Is it possible to support PyArrow backed UDFs in Comet natively? #957

SemyonSinchenko · 2024-09-21T15:21:45Z

What is the problem the feature request solves?

Spark provide multiple ways to run arrow-backed UDFs. The current 3.5 supports mapInArrow, in the future 4.0 there will be also applyInArrow.

My understanding of how it works in Spark under the hood is quite limited, so correct me if I'm wrong. At the moment, if Spark see in the plan PythonMapInArrow it will internaly do a conversion from rows to arrow-batches that should be a columnar representation of the data:
https://github.com/apache/spark/blob/master/sql/core/src/main/scala/org/apache/spark/sql/execution/python/MapInBatchExec.scala#L36

That is a minimal example of running mapInArrow in Spark 3.4:

import pandas as pd
import pyarrow as pa
from pyspark.sql import SparkSession, types as T


if __name__ == "__main__":
    spark = SparkSession.builder.getOrCreate()
    iris = pd.read_csv("https://raw.githubusercontent.com/mwaskom/seaborn-data/refs/heads/master/iris.csv")
    iris.to_parquet("iris.parquet", index=False)

    def arrow_fun(arrow_batch: pa.RecordBatch) -> pa.RecordBatch:
        pdf = arrow_batch.to_pandas()
        pdf["avg_length"] = (pdf["sepal_length"] + pdf["petal_length"]) / 2

        return pa.RecordBatch.from_pandas(pdf)

    schema = T.StructType(
        [
            T.StructField("sepal_length", T.DoubleType()),
            T.StructField("sepal_width", T.DoubleType()),
            T.StructField("petal_length", T.DoubleType()),
            T.StructField("petal_width", T.DoubleType()),
            T.StructField("species", T.StringType()),
            T.StructField("avg_length", T.DoubleType()),
        ]
    )

    
    test_data = spark.read.parquet("iris.parquet")
    new_data = test_data.mapInArrow(arrow_fun, schema)
    new_data.explain(mode="extended")

If I try to run it with Comet enabled it will generate the following physical plan:

PythonMapInArrow arrow_fun(sepal_length#0, sepal_width#1, petal_length#2, petal_width#3, species#4)#10, [sepal_length#11, sepal_width#12, petal_length#13, petal_width#14,species#15, avg_length#16]
+- *(1) ColumnarToRow
   +- CometScan parquet [sepal_length#0,sepal_width#1,petal_length#2,petal_width#3,species#4] Batched: true, DataFilters: [], Format: CometParquet, Location: InMemoryFileIndex(1 paths)[file:/var/home/sem/github/tmp/iris.parquet], PartitionFilters: [], PushedFilters: [], ReadSchema: struct<sepal_length:double,sepal_width:double,petal_length:double,petal_width:double,species:string>

If I understand it right, the following happens:

Comet read parquet file in columnar form
Comet do conversion of arrow-backed columnar data to row-oriented JVM data
Spark do internal conversion of row-oriented JVM data to arrow-backed columnar data
This columnar data is passed to PythonMapInArrow

It seems to me that points 2-3 are redundant and the arrow batches that are required for mapInArrow can be created directly from the Comet arrow-backed columns and this operation should be a kind of zero-copy... And actually the back conversion from spark columnar batch to comet columnar batch may zero-copy too, so in theory Comet does not need to make a fallback to spark in this case, right?

Describe the potential solution

I do no know an exact solution.
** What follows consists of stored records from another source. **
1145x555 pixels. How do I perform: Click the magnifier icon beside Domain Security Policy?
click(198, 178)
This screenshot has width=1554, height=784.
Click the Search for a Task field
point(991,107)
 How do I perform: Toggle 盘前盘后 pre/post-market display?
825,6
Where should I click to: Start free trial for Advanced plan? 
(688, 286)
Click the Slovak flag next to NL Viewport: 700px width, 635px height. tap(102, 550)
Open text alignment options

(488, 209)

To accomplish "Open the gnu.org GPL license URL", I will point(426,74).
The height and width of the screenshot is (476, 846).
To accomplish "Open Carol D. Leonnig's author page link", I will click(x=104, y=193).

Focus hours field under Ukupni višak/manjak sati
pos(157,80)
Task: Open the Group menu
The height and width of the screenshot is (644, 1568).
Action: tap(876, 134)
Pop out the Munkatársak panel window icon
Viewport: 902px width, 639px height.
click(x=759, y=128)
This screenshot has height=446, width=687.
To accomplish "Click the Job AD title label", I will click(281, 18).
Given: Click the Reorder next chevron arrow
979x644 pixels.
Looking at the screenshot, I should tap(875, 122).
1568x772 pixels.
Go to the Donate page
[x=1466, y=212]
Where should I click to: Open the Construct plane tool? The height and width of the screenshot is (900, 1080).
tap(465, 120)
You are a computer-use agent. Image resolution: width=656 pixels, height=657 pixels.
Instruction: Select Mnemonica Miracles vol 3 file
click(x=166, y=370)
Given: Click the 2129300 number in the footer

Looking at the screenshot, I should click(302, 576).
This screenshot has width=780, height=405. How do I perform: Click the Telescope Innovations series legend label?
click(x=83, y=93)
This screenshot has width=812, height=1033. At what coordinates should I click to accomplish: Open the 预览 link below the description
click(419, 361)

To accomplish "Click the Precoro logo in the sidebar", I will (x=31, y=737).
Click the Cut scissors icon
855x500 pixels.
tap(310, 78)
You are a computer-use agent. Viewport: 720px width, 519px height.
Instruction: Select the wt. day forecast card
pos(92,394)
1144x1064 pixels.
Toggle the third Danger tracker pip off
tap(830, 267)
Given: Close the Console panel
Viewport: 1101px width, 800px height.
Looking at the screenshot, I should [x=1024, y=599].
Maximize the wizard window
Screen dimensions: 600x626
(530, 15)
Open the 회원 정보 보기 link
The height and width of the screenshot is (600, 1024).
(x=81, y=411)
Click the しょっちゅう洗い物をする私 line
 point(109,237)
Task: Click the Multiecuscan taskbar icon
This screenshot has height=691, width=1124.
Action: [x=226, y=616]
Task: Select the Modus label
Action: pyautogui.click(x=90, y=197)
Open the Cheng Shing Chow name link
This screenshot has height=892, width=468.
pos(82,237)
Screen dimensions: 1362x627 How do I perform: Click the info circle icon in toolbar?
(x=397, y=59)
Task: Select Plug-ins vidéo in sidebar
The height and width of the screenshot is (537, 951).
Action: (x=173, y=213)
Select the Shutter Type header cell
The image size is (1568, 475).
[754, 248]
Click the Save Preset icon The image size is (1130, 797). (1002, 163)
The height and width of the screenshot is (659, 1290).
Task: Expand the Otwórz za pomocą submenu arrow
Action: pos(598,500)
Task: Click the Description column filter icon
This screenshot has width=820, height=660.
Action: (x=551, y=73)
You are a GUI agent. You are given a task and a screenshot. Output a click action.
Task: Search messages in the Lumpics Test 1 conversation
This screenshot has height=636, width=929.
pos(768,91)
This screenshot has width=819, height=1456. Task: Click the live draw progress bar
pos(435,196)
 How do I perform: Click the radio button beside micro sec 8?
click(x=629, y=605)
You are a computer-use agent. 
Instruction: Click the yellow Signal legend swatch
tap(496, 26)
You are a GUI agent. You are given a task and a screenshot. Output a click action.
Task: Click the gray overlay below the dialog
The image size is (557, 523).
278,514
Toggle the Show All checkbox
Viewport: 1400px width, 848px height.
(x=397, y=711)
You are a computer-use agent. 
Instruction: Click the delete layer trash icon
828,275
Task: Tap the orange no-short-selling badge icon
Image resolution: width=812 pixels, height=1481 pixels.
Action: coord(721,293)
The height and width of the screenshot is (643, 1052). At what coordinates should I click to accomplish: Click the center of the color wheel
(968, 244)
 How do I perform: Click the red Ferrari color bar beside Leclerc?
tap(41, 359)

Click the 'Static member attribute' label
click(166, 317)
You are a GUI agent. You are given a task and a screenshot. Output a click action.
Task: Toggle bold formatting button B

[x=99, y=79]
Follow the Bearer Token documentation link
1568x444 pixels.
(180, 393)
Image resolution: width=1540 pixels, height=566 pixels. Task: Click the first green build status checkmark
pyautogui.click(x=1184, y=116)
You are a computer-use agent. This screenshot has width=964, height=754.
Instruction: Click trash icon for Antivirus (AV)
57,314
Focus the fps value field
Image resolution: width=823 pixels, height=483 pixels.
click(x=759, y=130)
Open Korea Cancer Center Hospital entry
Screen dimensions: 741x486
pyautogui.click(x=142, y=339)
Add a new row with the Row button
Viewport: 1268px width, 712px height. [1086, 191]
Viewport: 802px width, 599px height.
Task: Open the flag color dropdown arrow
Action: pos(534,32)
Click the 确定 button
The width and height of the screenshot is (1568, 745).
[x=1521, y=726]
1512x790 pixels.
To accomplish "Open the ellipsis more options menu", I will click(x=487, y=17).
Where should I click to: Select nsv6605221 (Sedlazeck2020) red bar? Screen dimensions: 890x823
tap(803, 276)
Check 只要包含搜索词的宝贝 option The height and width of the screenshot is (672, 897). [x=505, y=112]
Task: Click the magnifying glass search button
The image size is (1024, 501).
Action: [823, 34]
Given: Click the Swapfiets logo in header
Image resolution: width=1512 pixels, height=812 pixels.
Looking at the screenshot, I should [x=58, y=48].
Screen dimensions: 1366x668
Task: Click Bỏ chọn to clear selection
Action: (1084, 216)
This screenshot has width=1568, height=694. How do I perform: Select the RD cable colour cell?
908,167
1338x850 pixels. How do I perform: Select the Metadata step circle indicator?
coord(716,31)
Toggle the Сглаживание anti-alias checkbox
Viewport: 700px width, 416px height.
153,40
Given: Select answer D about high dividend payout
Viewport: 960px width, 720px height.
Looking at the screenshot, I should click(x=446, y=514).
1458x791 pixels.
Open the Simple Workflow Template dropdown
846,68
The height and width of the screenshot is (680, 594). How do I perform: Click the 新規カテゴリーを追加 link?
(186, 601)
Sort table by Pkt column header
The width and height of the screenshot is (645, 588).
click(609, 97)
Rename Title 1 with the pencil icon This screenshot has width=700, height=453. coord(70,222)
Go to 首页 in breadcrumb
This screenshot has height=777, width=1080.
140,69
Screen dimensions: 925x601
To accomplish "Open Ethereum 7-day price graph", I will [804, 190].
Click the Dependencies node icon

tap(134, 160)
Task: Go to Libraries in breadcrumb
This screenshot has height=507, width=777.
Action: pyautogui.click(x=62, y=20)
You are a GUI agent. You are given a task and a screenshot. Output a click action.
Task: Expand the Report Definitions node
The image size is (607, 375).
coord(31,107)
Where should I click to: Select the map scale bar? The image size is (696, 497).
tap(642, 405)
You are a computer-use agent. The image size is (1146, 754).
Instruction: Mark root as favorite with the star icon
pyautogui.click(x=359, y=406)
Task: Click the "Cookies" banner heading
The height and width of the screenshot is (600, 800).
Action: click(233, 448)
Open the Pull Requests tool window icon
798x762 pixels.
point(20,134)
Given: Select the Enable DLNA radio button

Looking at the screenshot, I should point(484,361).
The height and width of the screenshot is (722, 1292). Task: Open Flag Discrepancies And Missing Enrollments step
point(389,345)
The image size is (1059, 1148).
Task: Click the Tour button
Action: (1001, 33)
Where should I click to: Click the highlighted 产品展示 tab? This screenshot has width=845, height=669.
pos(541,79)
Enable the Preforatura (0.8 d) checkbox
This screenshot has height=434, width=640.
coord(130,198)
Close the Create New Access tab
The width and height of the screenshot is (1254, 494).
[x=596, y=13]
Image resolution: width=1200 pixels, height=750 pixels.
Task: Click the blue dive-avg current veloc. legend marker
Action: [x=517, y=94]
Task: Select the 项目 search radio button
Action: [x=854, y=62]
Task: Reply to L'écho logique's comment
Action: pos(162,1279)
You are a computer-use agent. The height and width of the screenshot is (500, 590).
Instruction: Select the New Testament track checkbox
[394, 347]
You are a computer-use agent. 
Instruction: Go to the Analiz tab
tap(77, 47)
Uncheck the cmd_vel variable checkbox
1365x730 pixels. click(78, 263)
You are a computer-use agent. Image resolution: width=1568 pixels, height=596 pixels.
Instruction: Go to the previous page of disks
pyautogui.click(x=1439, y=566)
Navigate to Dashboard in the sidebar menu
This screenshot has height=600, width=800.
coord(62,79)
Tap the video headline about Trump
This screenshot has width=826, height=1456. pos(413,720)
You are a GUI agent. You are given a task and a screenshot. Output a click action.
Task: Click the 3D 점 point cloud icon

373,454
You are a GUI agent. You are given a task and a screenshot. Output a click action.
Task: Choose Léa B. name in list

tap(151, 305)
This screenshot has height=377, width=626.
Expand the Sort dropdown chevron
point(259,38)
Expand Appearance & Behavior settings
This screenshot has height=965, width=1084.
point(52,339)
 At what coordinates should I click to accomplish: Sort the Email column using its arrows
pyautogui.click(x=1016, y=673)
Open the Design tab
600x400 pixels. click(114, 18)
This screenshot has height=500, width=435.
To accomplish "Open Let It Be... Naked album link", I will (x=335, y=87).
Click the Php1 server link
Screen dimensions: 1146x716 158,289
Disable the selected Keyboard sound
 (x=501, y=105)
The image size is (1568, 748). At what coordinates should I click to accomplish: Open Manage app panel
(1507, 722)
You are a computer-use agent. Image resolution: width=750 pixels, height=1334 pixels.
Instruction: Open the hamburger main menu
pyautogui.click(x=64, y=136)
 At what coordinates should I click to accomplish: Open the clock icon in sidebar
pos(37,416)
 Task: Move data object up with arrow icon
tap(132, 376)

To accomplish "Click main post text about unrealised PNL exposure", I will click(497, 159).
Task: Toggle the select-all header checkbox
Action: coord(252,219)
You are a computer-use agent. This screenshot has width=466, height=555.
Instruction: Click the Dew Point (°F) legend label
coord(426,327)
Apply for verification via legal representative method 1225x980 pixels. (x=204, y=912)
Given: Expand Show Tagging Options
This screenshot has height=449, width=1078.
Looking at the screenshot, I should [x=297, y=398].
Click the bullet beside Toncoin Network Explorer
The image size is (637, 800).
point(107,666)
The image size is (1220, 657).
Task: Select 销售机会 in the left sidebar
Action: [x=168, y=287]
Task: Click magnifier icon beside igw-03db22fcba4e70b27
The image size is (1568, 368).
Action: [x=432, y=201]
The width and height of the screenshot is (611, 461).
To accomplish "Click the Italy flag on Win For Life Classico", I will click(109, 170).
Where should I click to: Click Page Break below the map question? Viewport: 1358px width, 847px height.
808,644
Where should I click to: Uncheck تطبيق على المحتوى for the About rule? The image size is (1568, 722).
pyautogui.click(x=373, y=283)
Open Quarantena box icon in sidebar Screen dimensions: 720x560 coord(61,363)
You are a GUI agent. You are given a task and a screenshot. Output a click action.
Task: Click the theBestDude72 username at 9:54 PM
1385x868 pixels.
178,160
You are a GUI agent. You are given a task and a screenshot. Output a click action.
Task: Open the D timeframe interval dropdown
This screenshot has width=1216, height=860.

It is mostly a question.

Additional context

I'm willing to implement it by myself, I'm ready to work on it. But I need a guidance and help with an overall design of how it should be done (if it is feasible).

The native support of arrow-backed UDFs opens a lot of new cool ways of using Comet. I see that it can gain a huge boost for most of ML/MLOps tasks that are typically done in Spark via arrow-backed UDFs (pandas, polars, pyarrow or even rust code built with maturin to a python-module).

The text was updated successfully, but these errors were encountered:

andygrove · 2024-09-24T02:30:51Z

Thanks for writing this up @SemyonSinchenko. Your reasoning seems sound to me, and I agree that is would be quite a unique and powerful feature for Comet. I am not sure how much work it will be, but I am happy to offer guidance (and will probably need some help from @viirya as well). I will start getting up to speed on Spark's PythonMapInArrowExec.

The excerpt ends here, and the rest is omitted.